Depuis le lancement du programme gouvernemental turc « Opening up to Africa », en 1998, mais encore plus ces dernières années, « la force de la Turquie, c’est de jouer sur tous les registres », analyse Oumar Sall. Et partout sur le continent.

En 2018, la fondation turque Diyanet a doté le Ghana d’une des plus grandes mosquées d’Afrique de l’Ouest, avec une capacité d’accueil de 5 000 personnes, et d’une école d’imams. Fin 2019, Djibouti a inauguré la plus vaste mosquée du pays, elle aussi financée par Diyanet. Au Cameroun, le complexe sportif de Japoma, à Douala, qui accueillera la Coupe d’Afrique des nations de football 2021, est construit par le groupe turc Yenigun et financé par la Türk Eximbank à hauteur de 116 milliards de francs CFA.

Avec un réseau de 41 ambassades, 20 bureaux de l’agence de coopération TIKA et la desserte de 53 villes africaines dans 35 pays grâce à la densification du réseau de Turkish Airlines, la toile turque s’étend sur tout le continent. D’abord discrète, l’avancée de la Turquie en Afrique est de plus en plus visible. Et selon Oumar Sall, le Sénégal en est un « pilier », du moins en Afrique de l’Ouest, car « il est difficile de se développer dans la sous-région si on n’a pas de bonnes relations diplomatiques avec le Sénégal ».

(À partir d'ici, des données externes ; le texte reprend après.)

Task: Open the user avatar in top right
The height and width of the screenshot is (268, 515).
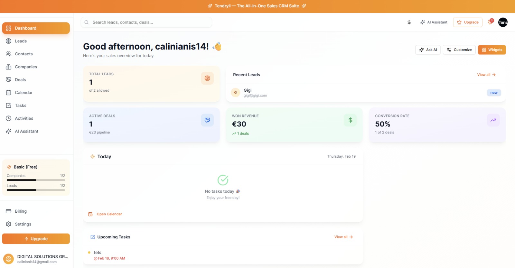Action: click(503, 22)
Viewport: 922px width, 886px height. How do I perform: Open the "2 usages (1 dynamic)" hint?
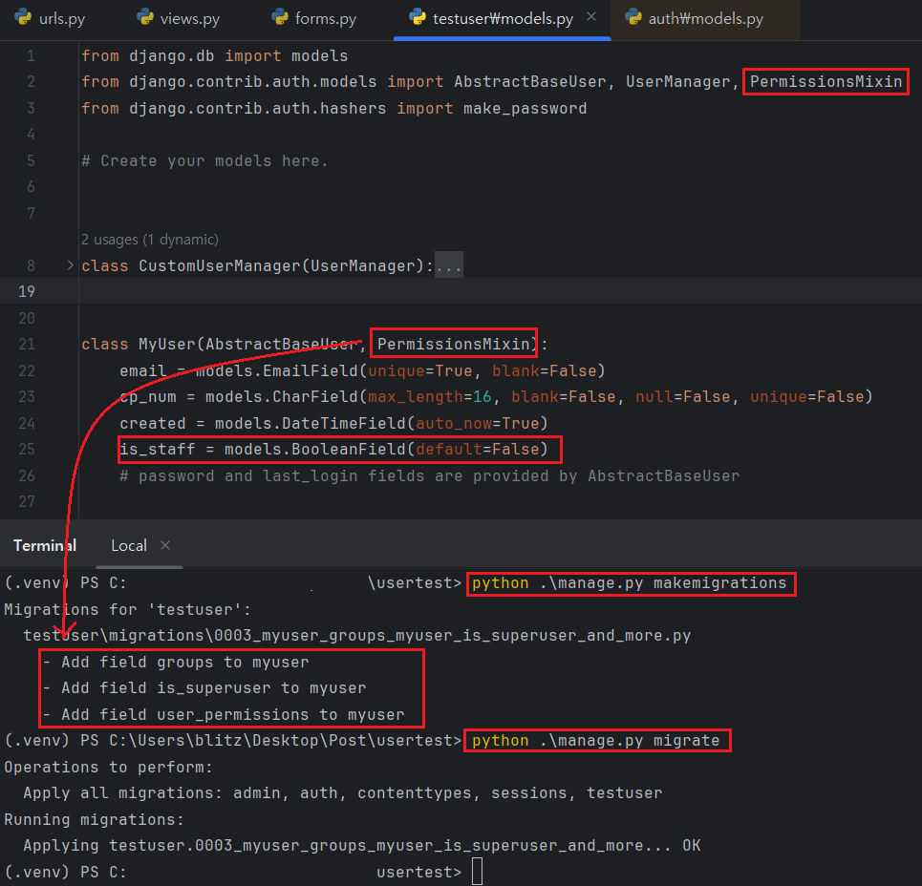point(150,240)
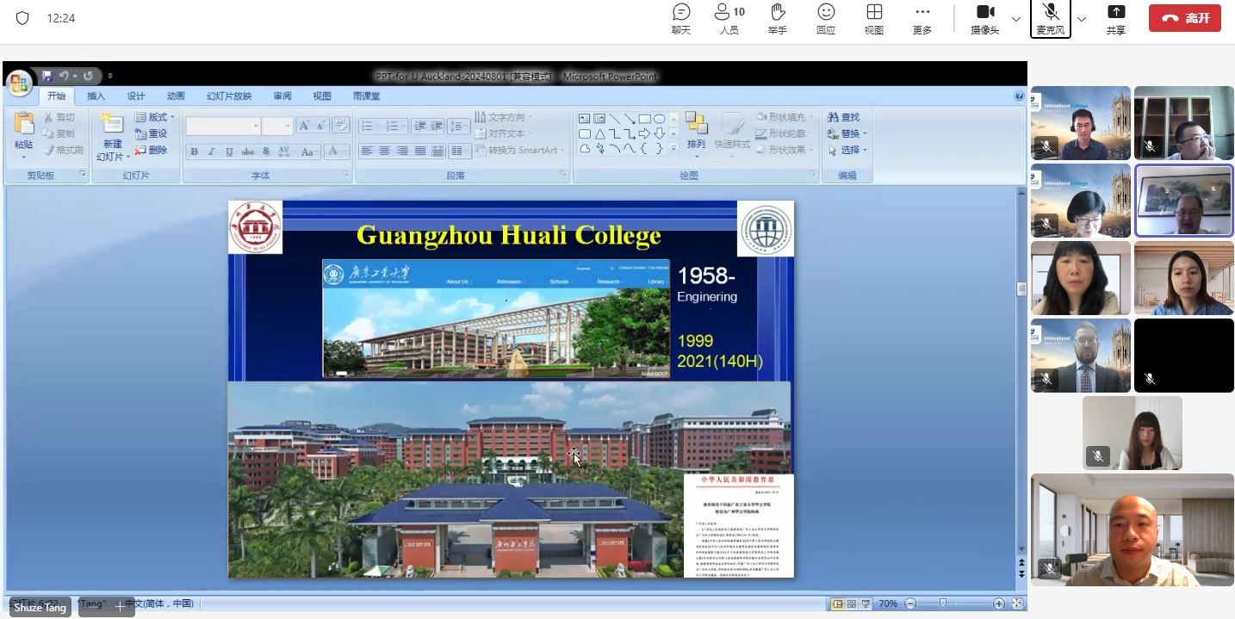Click the share screen (共享) icon

[x=1116, y=18]
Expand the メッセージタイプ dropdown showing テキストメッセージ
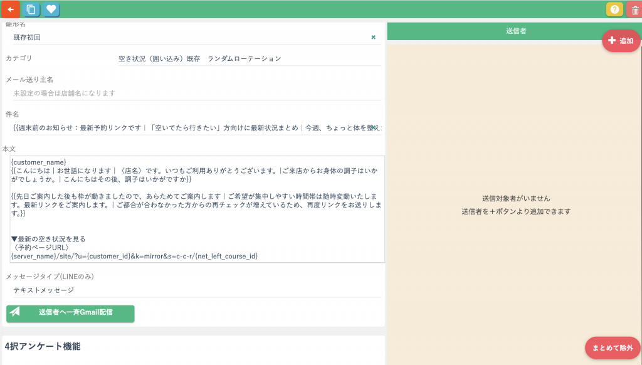Image resolution: width=642 pixels, height=365 pixels. [x=196, y=290]
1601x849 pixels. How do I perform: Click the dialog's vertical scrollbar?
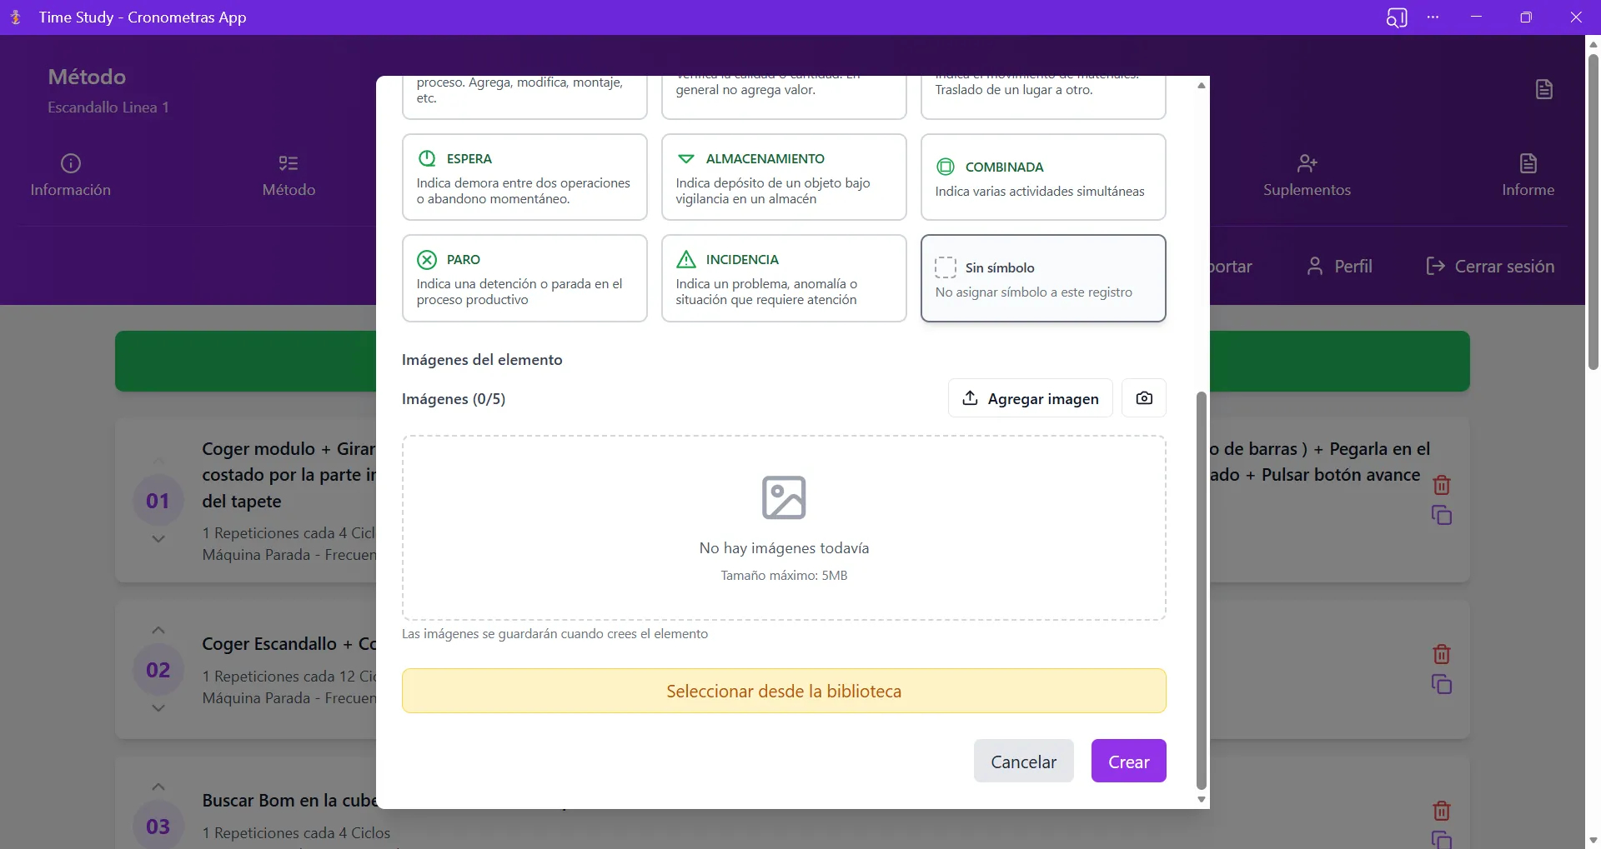point(1201,592)
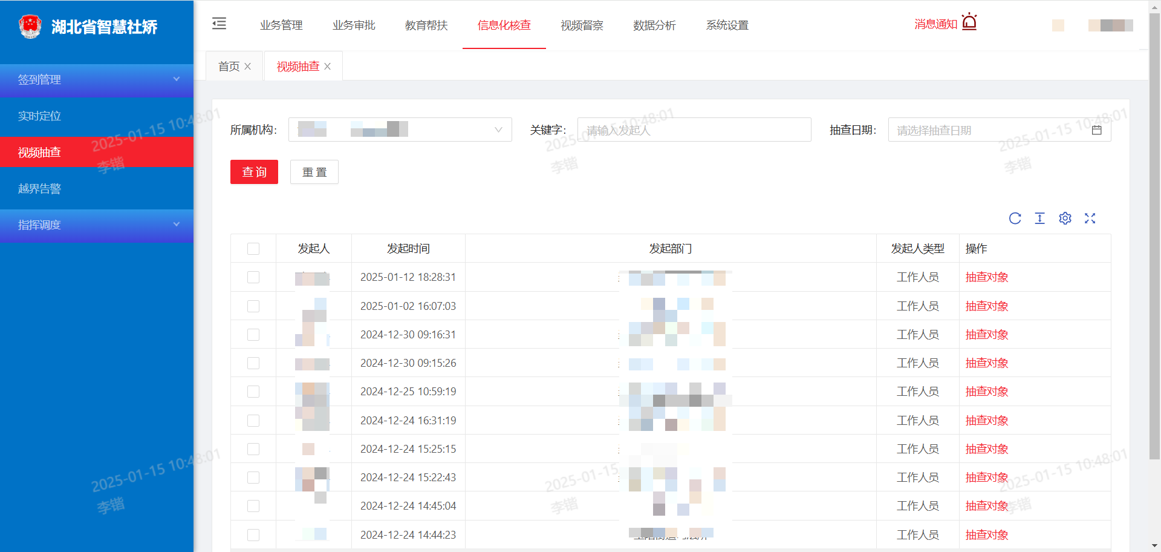Select the row dated 2024-12-25 10:59:19
1161x552 pixels.
click(x=253, y=392)
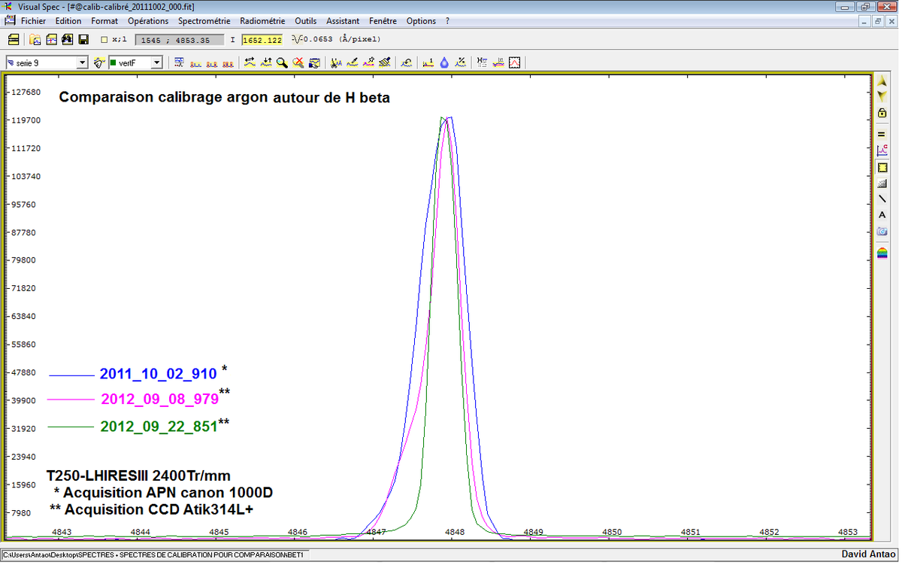Click the save floppy disk icon
The height and width of the screenshot is (565, 902).
coord(83,39)
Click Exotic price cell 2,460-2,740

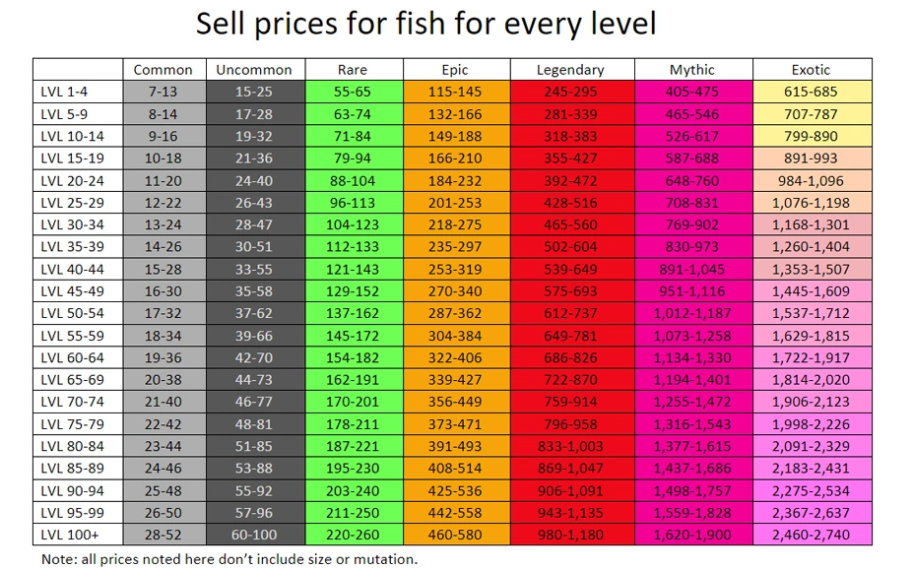pos(811,534)
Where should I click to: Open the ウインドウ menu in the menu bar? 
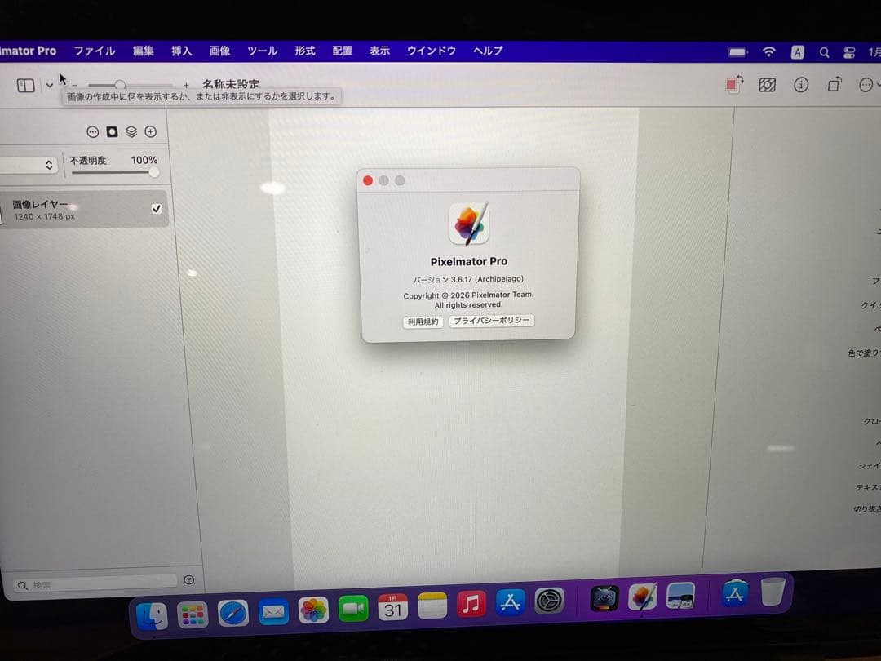coord(430,51)

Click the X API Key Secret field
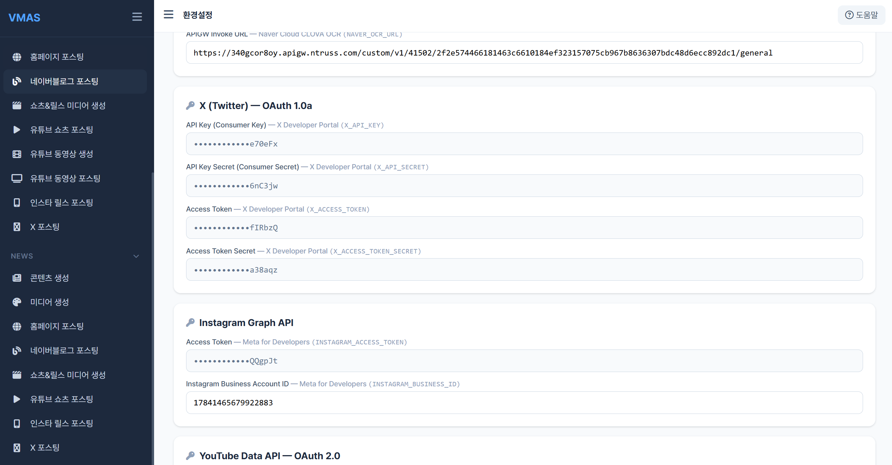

De son côté, l’Etat sénégalais est soucieux de soigner ses relations avec Ankara pour préserver les investissements turcs. Ainsi, en 2017, il n’a pas hésité à accéder aux demandes insistantes de la Turquie de fermer les écoles du réseau Yavuz Selim. Depuis trois ans, ces huit établissements basés au Sénégal et appartenant au réseau éducatif du prédicateur turc Fethullah Gülen, ennemi juré du président Erdogan, ont l’interdiction d’accueillir des élèves.